During the 1980s prices of medicines were growing so fast that they were threatening the government’s ability to fund new investments in medicines and in other areas of healthcare. That growth was over 20 percent in some years. A response was needed, and in 1993 the Pharmaceutical Management Agency (PHARMAC) was created to actively manage government spending on medicines.
PHARMAC’s objective was to introduce price competition to a market where it had not previously existed. Our role was, in effect, to get the best health outcomes for New Zealanders from within our budget through obtaining better value for medicines.
PHARMAC’s first task was to organise the list of subsidised medicines (the Drug Tariff ) into a schedule – the Pharmaceutical Schedule. Expert clinicians from the Pharmacology and Therapeutics Advisory Committee (PTAC) helped us to sort medicines into therapeutic groups. That allowed us to make more informed judgements about issues affecting each therapeutic group.
The establishment of PHARMAC coincided with the era of the so-called “blockbuster drug” – medicines that counted their sales in the billions of pills and dollars. The introduction of these products, like new treatments for heartburn, asthma, raised cholesterol and depression, created significant challenges for medicine funding bodies worldwide and New Zealand was no exception.
Price reductions became possible through competition between pharmaceutical companies. Reference pricing, where subsidy levels for drugs with similar effects are set at the same level, was also used to achieve lower prices. Next came innovations such as contractual arrangements, multi-product agreements and tendering (see Purchasing Medicines Information Sheet for more information on these strategies).
Tendering for off-patent medicines (generics) was a logical way to promote competition. Tendering is now used extensively, involving more than half of all subsidised medicines (by volume) and around 20 percent of total drug cost, and produces savings in the region of $40 to $50 million each year.
All of these mechanisms continue to make safe and effective treatments available while helping reduce the amount we pay for medicines. They also assist in enabling more New Zealanders to receive funded medicines.
Beyond medicine subsidies
As well as subsidising medicines, PHARMAC has a strong interest in ensuring they are used well, not underused, overused or misused.
In 1998 PHARMAC ran its first national campaign, aimed at addressing the inappropriate prescribing of antibiotics for winter colds and flu, ‘Wise Use of Antibiotics’. It was an effective way of raising awareness about appropriate use of antibiotics. We also have a role in managing demand for medicines.
Our Māori Responsiveness Strategy, Te Whaioranga, was introduced in 2002 and seeks to address inequalities in medicines access, amongst other goals. The Pacific Responsiveness Strategy similarly provides a framework for PHARMAC to consider inequalities in medicines use for Pacific peoples.
An expanded role
PHARMAC’s success in managing community medicines led to it being asked to take on further roles. From 2001 PHARMAC began assessing and then making funding decisions on cancer medicines used in DHB hospitals. Next came national contracting for the influenza vaccine.

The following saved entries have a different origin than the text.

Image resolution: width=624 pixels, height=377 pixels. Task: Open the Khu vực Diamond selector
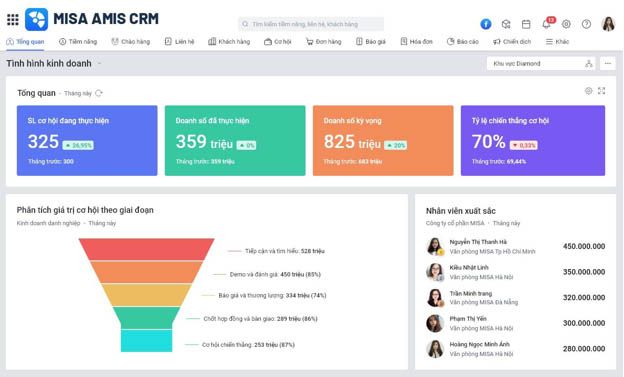pos(541,64)
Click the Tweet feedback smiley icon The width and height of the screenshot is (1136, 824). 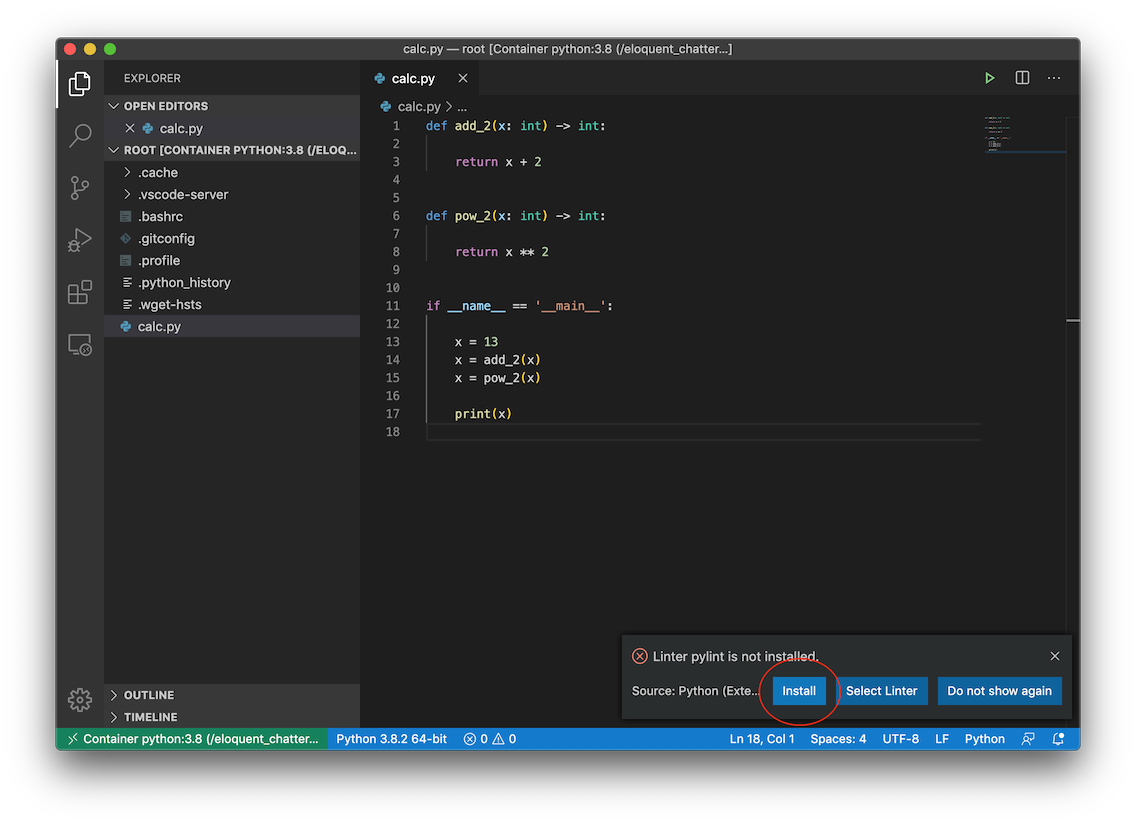click(x=1028, y=738)
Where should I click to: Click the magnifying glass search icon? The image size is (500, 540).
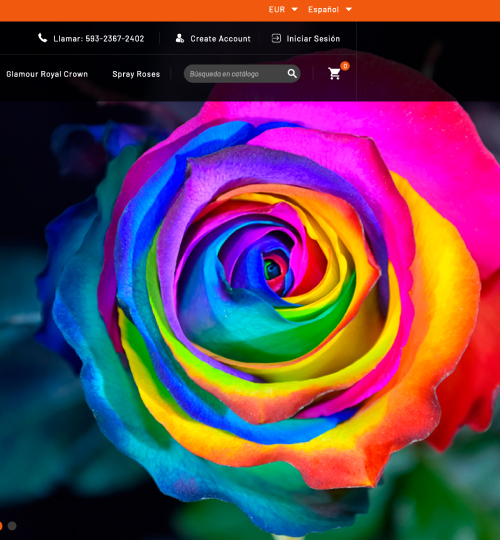coord(292,73)
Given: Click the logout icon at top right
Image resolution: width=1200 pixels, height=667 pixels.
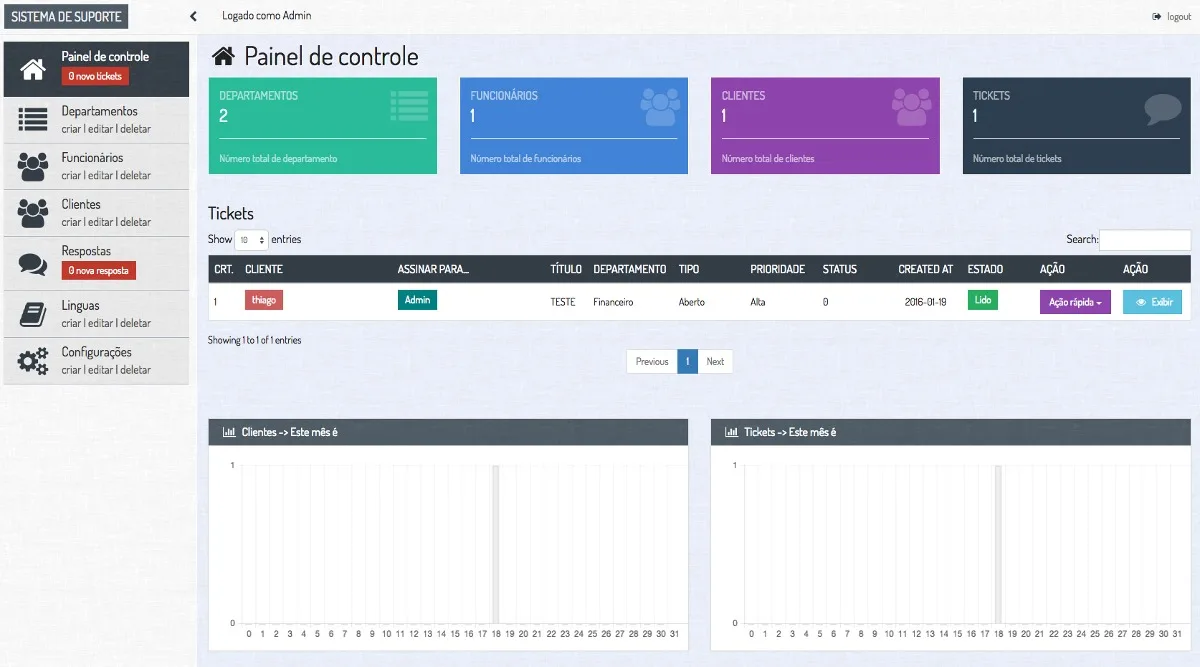Looking at the screenshot, I should [x=1157, y=17].
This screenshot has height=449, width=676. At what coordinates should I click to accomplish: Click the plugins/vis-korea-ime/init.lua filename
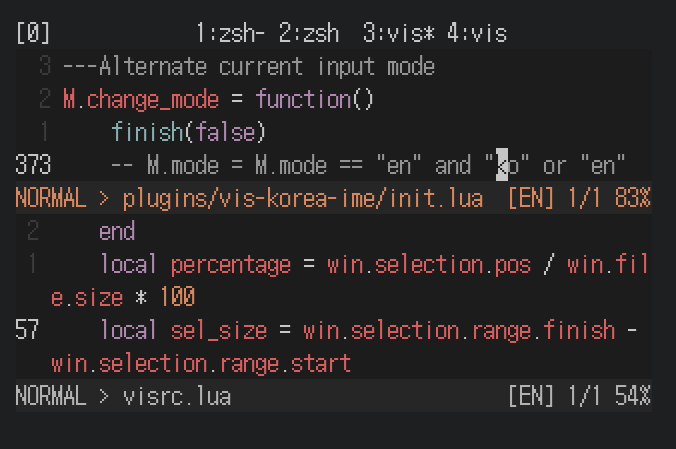(303, 198)
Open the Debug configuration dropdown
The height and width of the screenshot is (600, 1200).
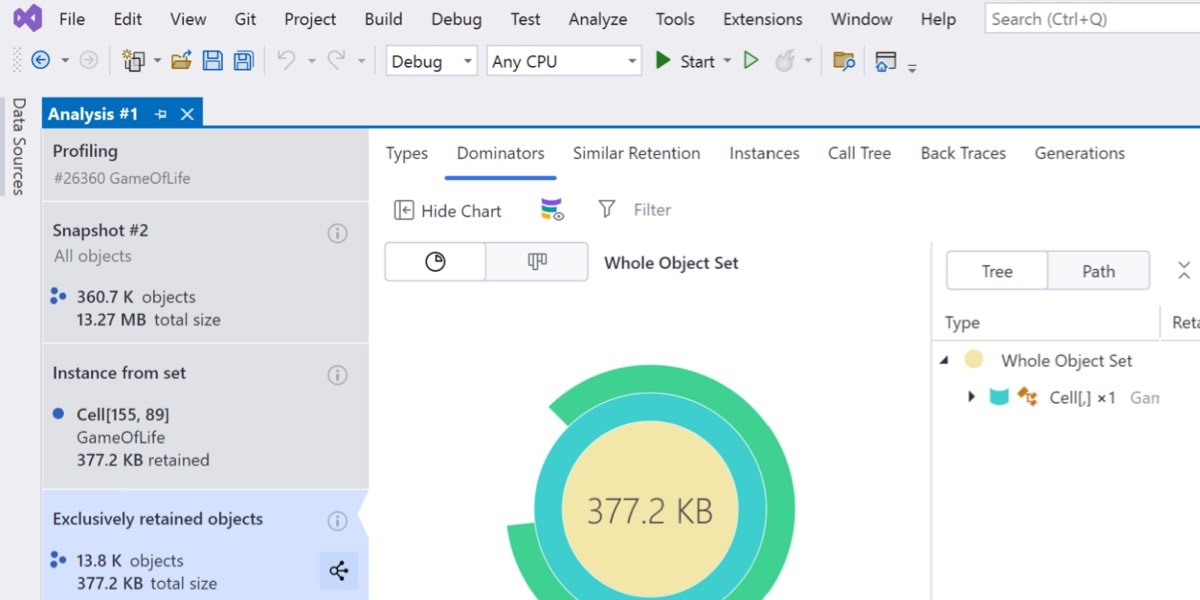click(x=431, y=61)
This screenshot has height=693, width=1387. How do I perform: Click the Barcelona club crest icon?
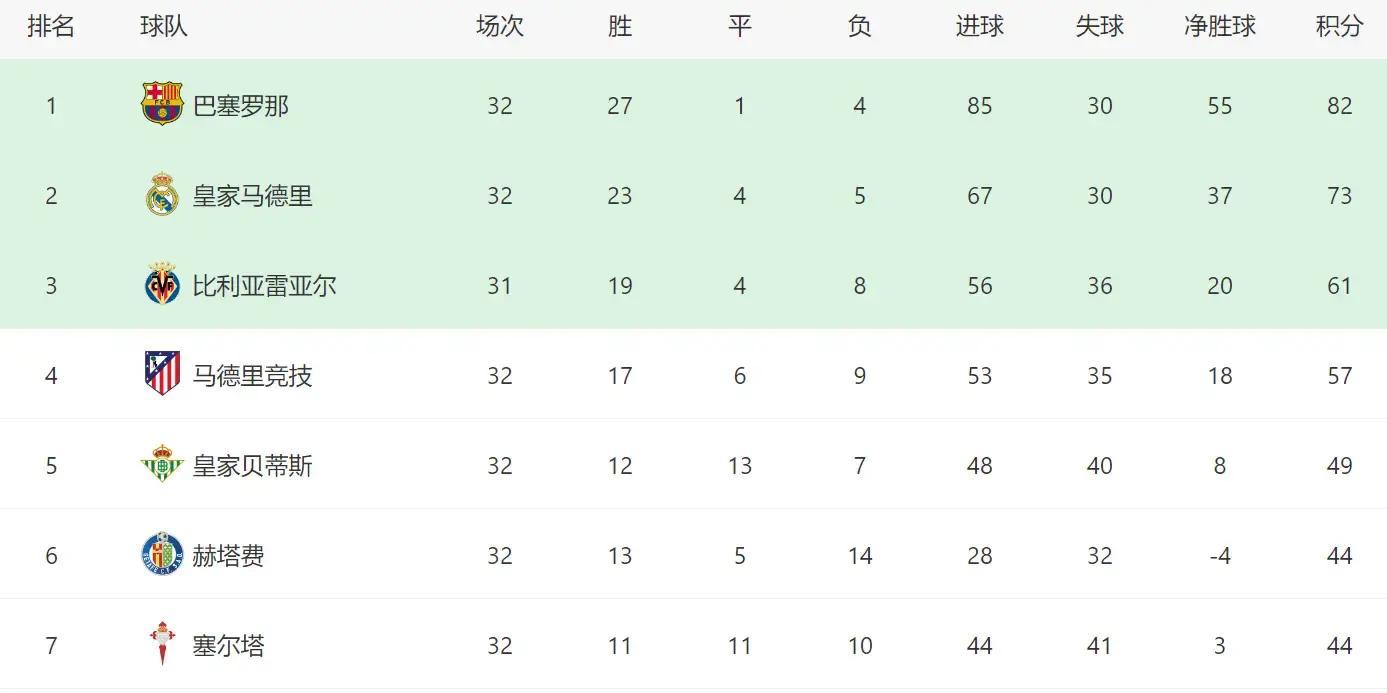[162, 105]
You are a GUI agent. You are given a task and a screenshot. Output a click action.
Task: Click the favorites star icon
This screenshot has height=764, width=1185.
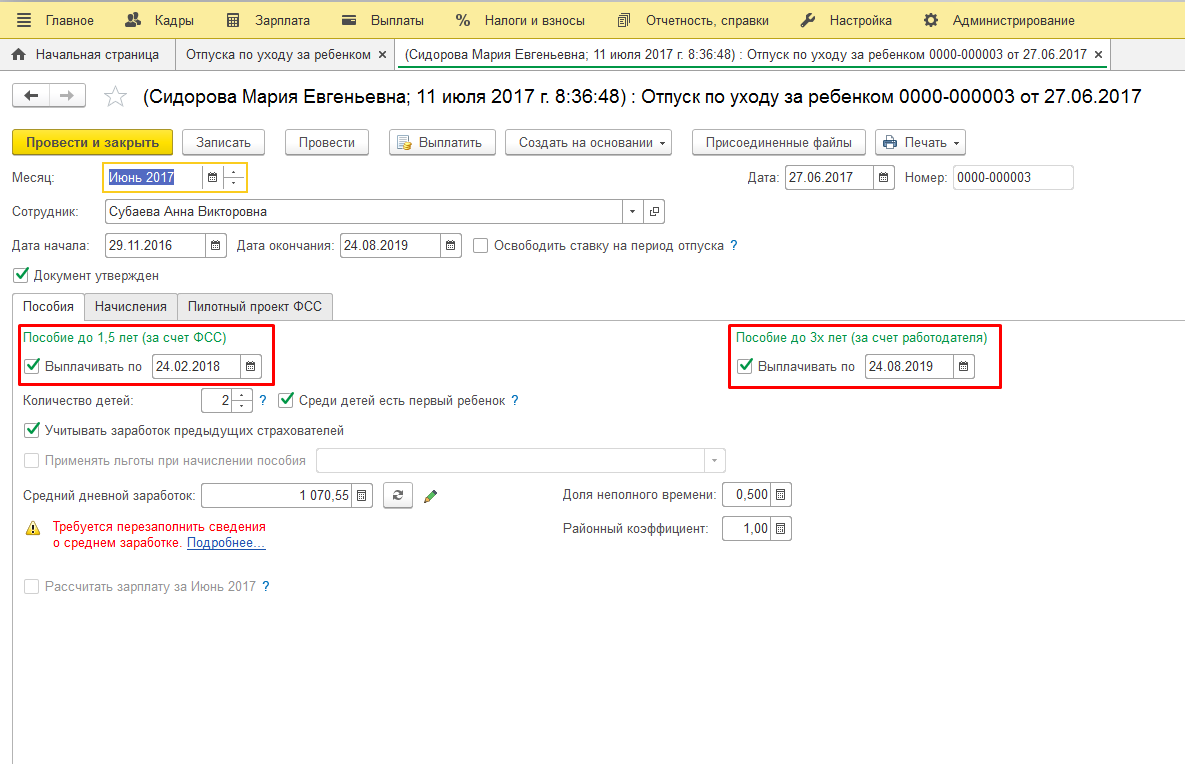coord(116,96)
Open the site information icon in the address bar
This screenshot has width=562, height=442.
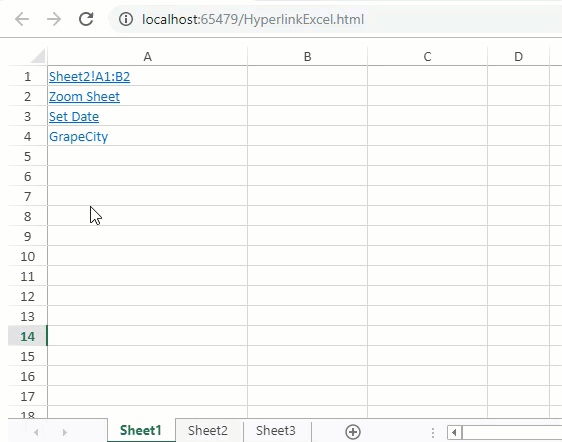click(126, 19)
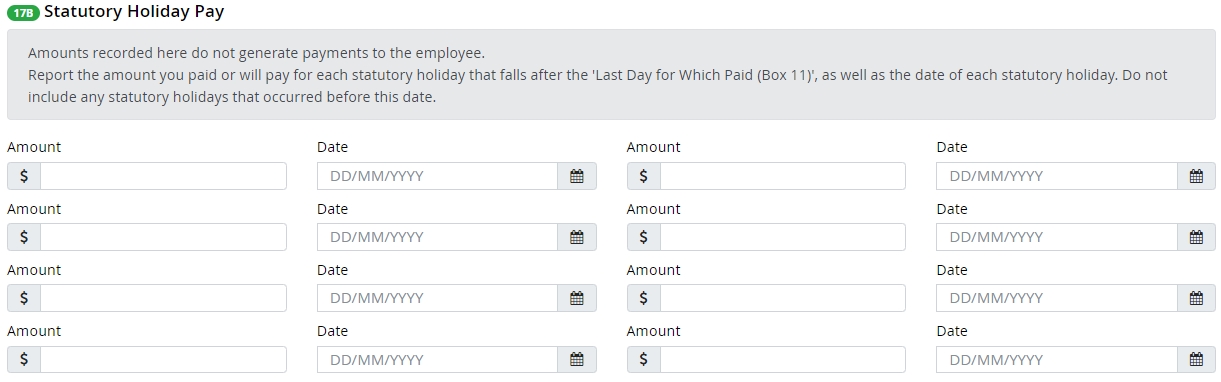
Task: Focus the first-row right Amount field
Action: click(783, 176)
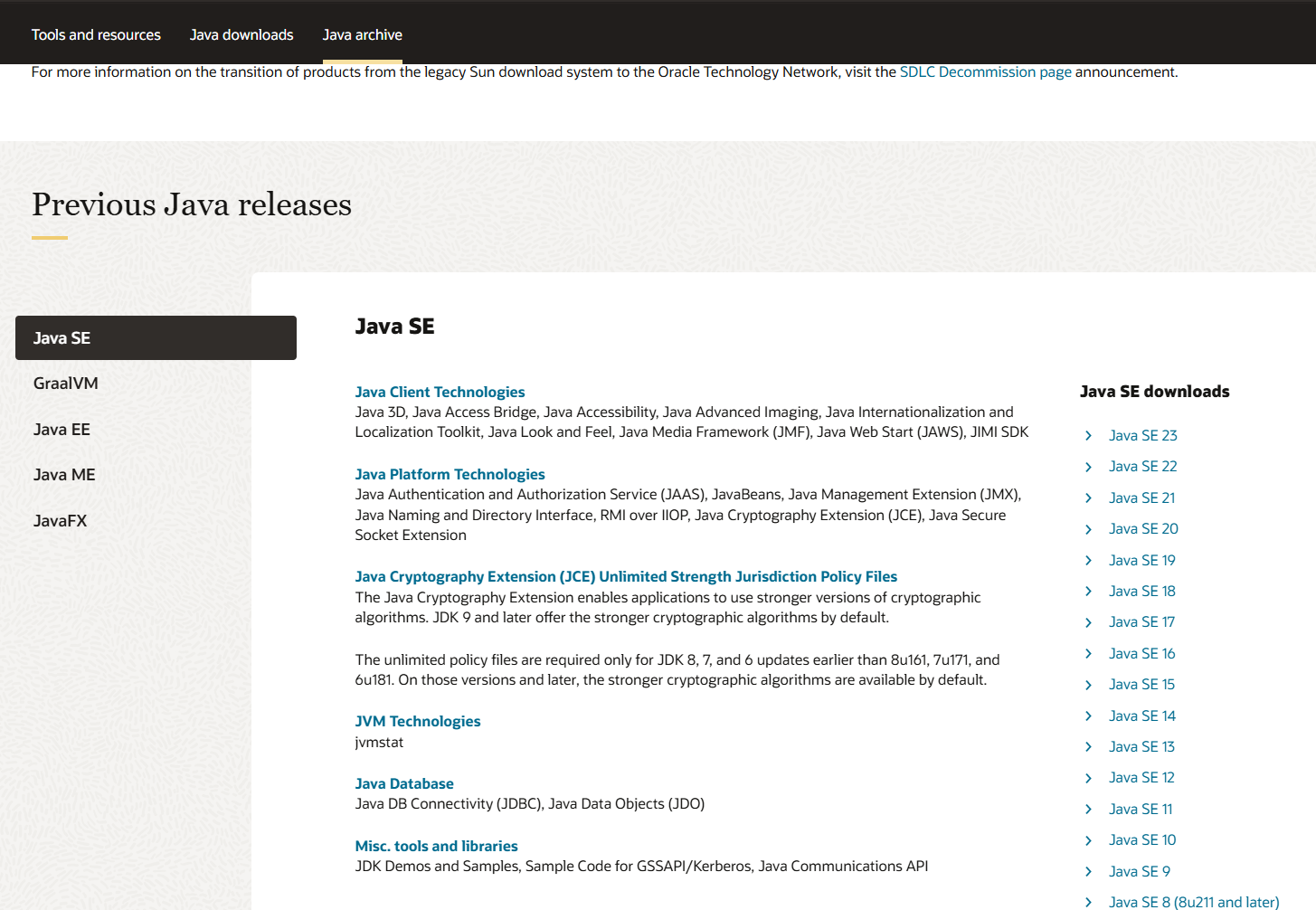Open the Java SE 20 downloads page
This screenshot has width=1316, height=910.
point(1143,528)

Following publication of the 2010 Ministerial Review Group report, PHARMAC took on management of the national immunisation schedule (2012), management of hospital medicines and began negotiating national contracts for hospital medical devices (2013).
PHARMAC’s purchasing power has more than tripled since 1993. This means that we can now subsidise about three times the amount of medicines that could be bought with the same money in 1993. Over 23 years, PHARMAC’s achievements include increasing the number of medicines being funded, increasing the number of patients being treated with funded medicines, and keeping spending within Combined Pharmaceutical Budget while the budget grows at an affordable rate.
We anticipate that the volume of medicines funded will continue to increase each year, and the number of new medicines will also grow. This means that more New Zealanders will receive a wider range of funded medicines while overall cost reduces.